Allfunds Blockchain said it will extend its tokenized funds to Solana, opening a public-chain distribution route for a platform that administers close to EUR 1.8 trillion in assets and connects more than 3,300 asset managers and financial institutions. Cointelegraph carried the announcement on June 23, 2026.
The design keeps tokenized funds that already exist on Allfunds and on Solana reachable across both networks at once. Funds available through Allfunds' established institutional rails will also be available on Solana's public chain, and funds already issued on-chain stay accessible there. The company is framing the step as a direct commercial bridge between traditional finance and public decentralized finance, not a closed pilot confined to a private ledger.
A distribution network goes on-chain
The detail that matters here is scale and position. This is not one asset manager tokenizing one product as a marketing exercise. Allfunds is the plumbing that thousands of distributors and managers already route fund flows through, and that platform supported close to EUR 1.8 trillion in assets under administration at the end of March 2026. Putting that pipe onto a public chain changes the supply of regulated tokenized funds available on-chain, rather than adding a single isolated token.
For asset managers and transfer agents on the platform, the practical effect is a new distribution channel that does not require abandoning the institutional networks they already use. They can issue and distribute through familiar workflows and reach a public-chain audience from the same product.
Asseto handles the on-chain mechanics
The integration runs through ioBuilders and its Asseto platform, which acts as the connective layer between Allfunds Blockchain and on-chain environments. Asseto manages the issuance and lifecycle of the tokenized funds in a way meant to match institutional operational and compliance requirements, so the on-chain version of a fund carries the same controls as its traditional counterpart.
That compliance framing is the part TradFi distributors care about most. A tokenized fund that cannot satisfy transfer-agent, redemption, and reporting obligations is a science project. One that can do those things on a public chain is a product a regulated distributor can actually sell.
Ruben Nieto's framing of the shift
Ruben Nieto, Head of Allfunds Blockchain, said the move takes tokenization "out of the tech lab" and into "the commercial mainstream," positioning it as a way for traditional asset managers to reach on-chain liquidity while giving distributors access to digital products. The language is deliberate. Allfunds is signaling that it sees tokenized funds graduating from proof-of-concept to a live distribution business.
Solana is the venue partly because of throughput and cost, the same reasons it has drawn other large managers. WisdomTree expanded its tokenized fund footprint to Solana earlier in 2026, and the chain has become a gathering point for institutions testing on-chain distribution. Allfunds joining that group adds a distribution network rather than a single issuer, which is a different kind of weight.

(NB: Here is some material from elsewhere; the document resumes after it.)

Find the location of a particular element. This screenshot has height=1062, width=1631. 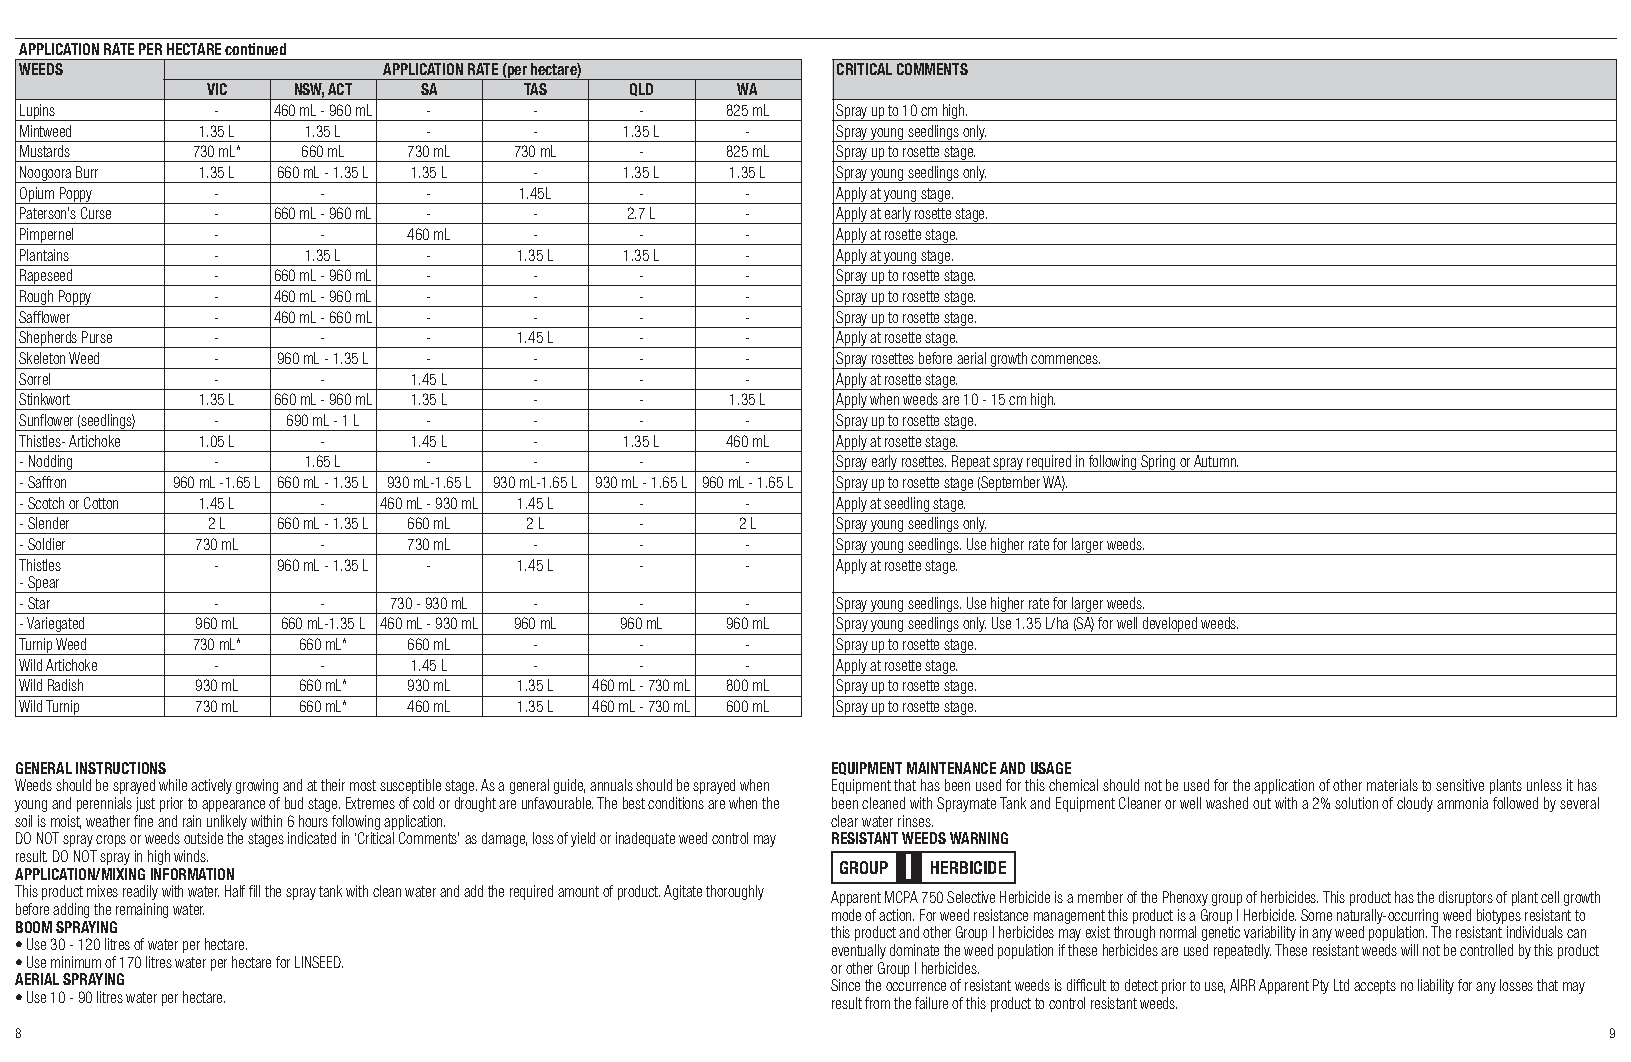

Institutional building against a fearful tape
The announcement landed in a week when prices were moving the other way. As of June 23, 2026, SOL traded near $68.82, down 6.5% over 24 hours and 8.2% over the week, while Bitcoin sat at roughly $62,258 and Ether near $1,650, both lower on the day. The Fear and Greed Index read 20, firmly in Fear.

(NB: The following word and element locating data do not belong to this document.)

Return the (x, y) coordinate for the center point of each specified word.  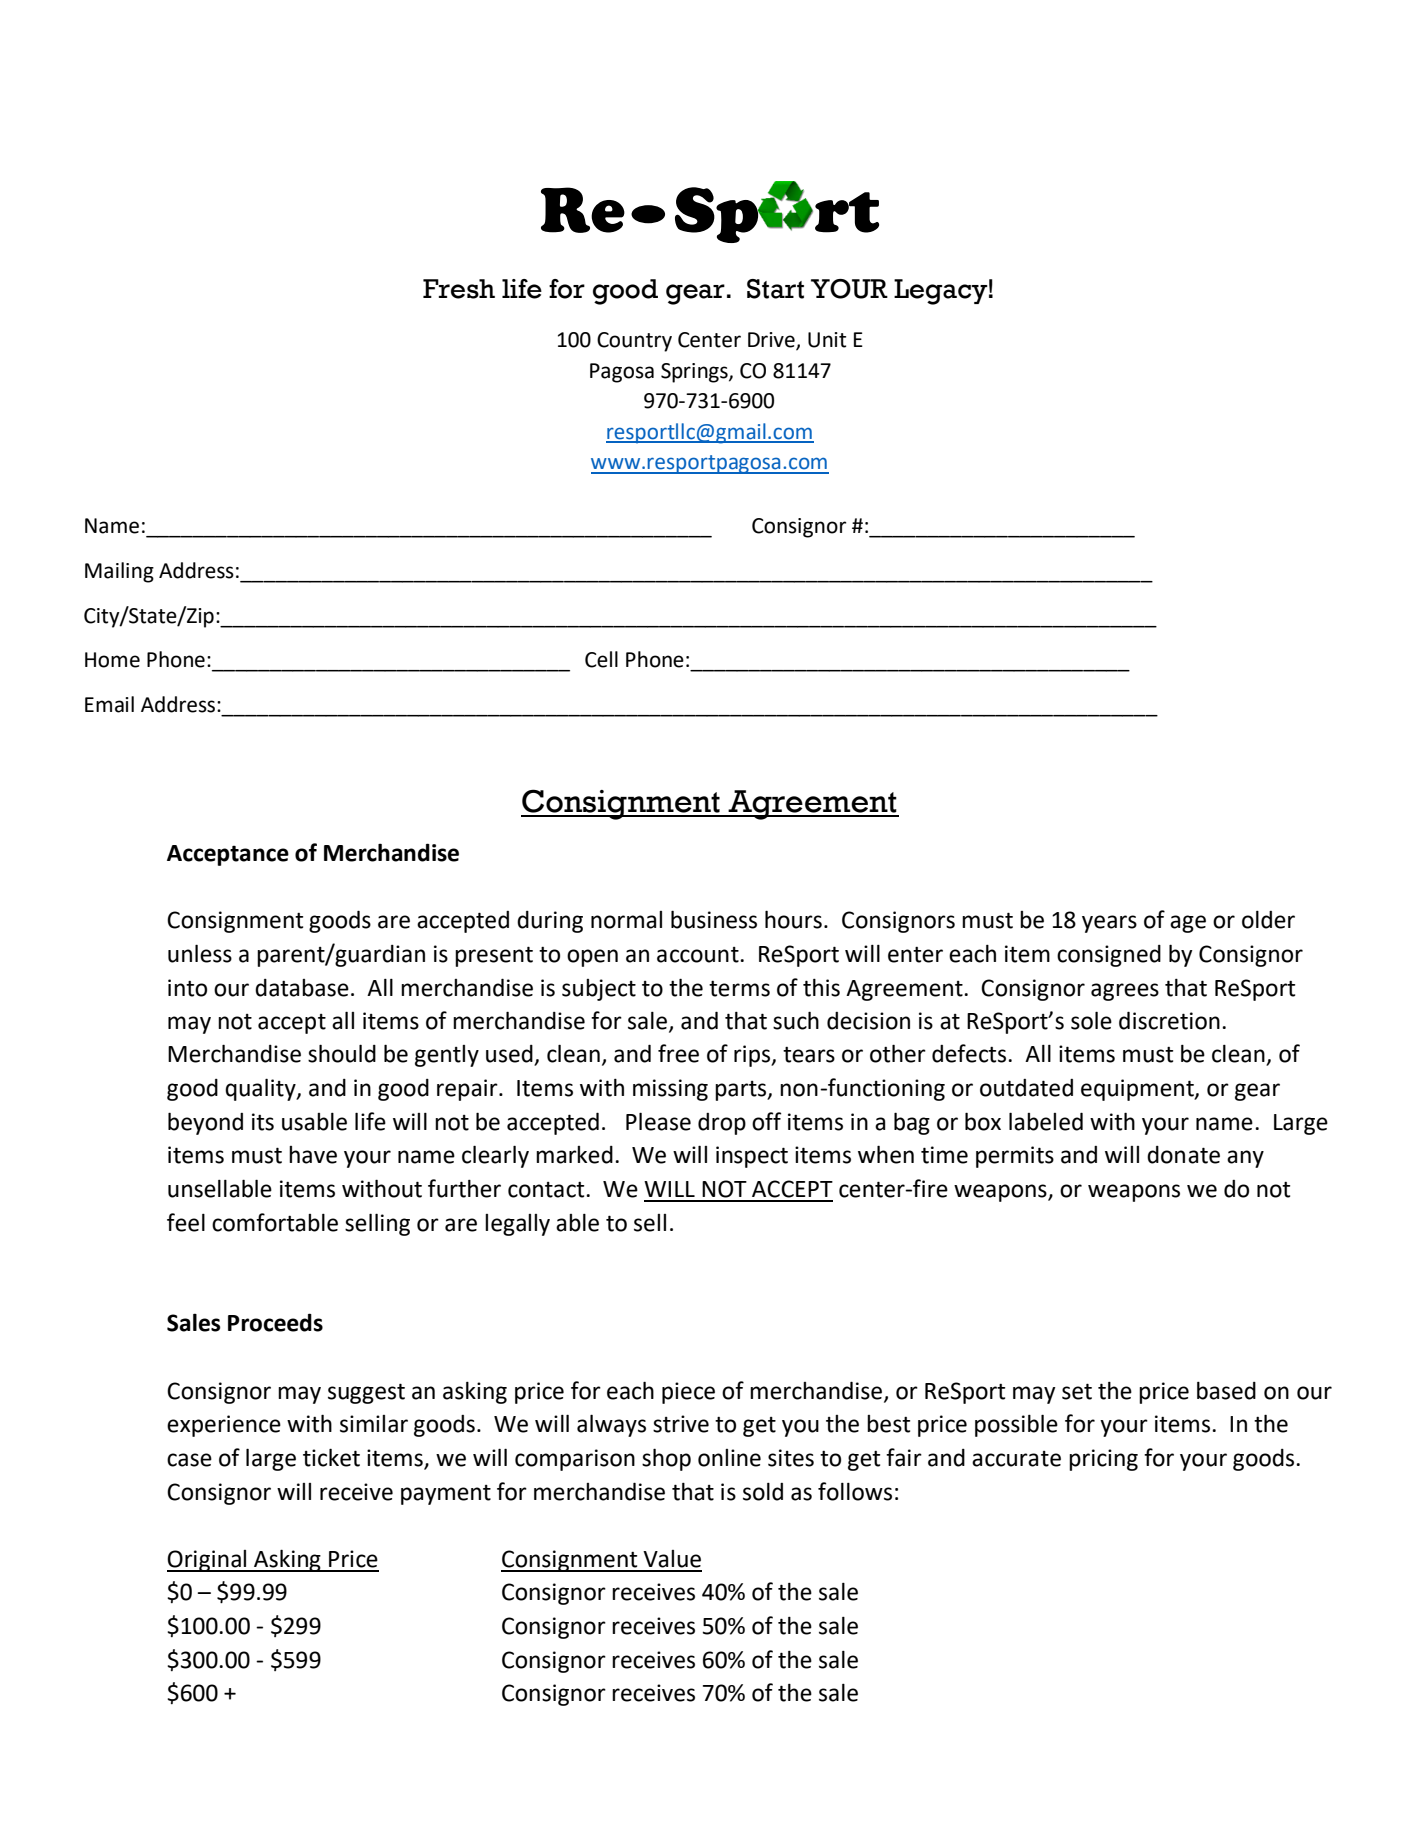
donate (1183, 1155)
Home (112, 660)
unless (200, 953)
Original (207, 1561)
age (1188, 924)
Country (634, 342)
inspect (752, 1157)
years (1109, 924)
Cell (601, 659)
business (714, 919)
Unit (827, 340)
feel (186, 1222)
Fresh (459, 289)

That gap is the story behind the story. Tokenization and real-world-asset infrastructure has kept advancing through 2026 regardless of spot sentiment, a pattern visible in Solana's climb to $1 billion in weekly tokenized-equities volume and in the XRP Ledger leading RWA inflows. Institutions deciding where to issue tokenized funds are working on a multi-year horizon, not a 24-hour candle, and a distribution platform of this size committing to Solana is a vote on infrastructure rather than on this week's price.
For everyday crypto users, the second-order effect is supply. More regulated tokenized funds living on a public chain sits upstream of the stablecoin and settlement rails that on-chain payments and spending depend on. The more institutional-grade assets that exist natively on a chain, the deeper the base that consumer products can eventually build on. This is not a card launch, and it should not be read as one, but it is the kind of groundwork that makes the broader on-chain economy more usable over time.
Overview
Allfunds Blockchain is extending tokenized funds to Solana, with funds reachable across both its traditional institutional rails and the public chain. The platform administers close to EUR 1.8 trillion and connects more than 3,300 asset managers and institutions, and ioBuilders' Asseto platform handles on-chain issuance and lifecycle management under institutional compliance. The move arrived during a down week for crypto, with SOL near $68.82 and Fear and Greed at 20, underlining that institutional tokenization work is tracking infrastructure timelines rather than price.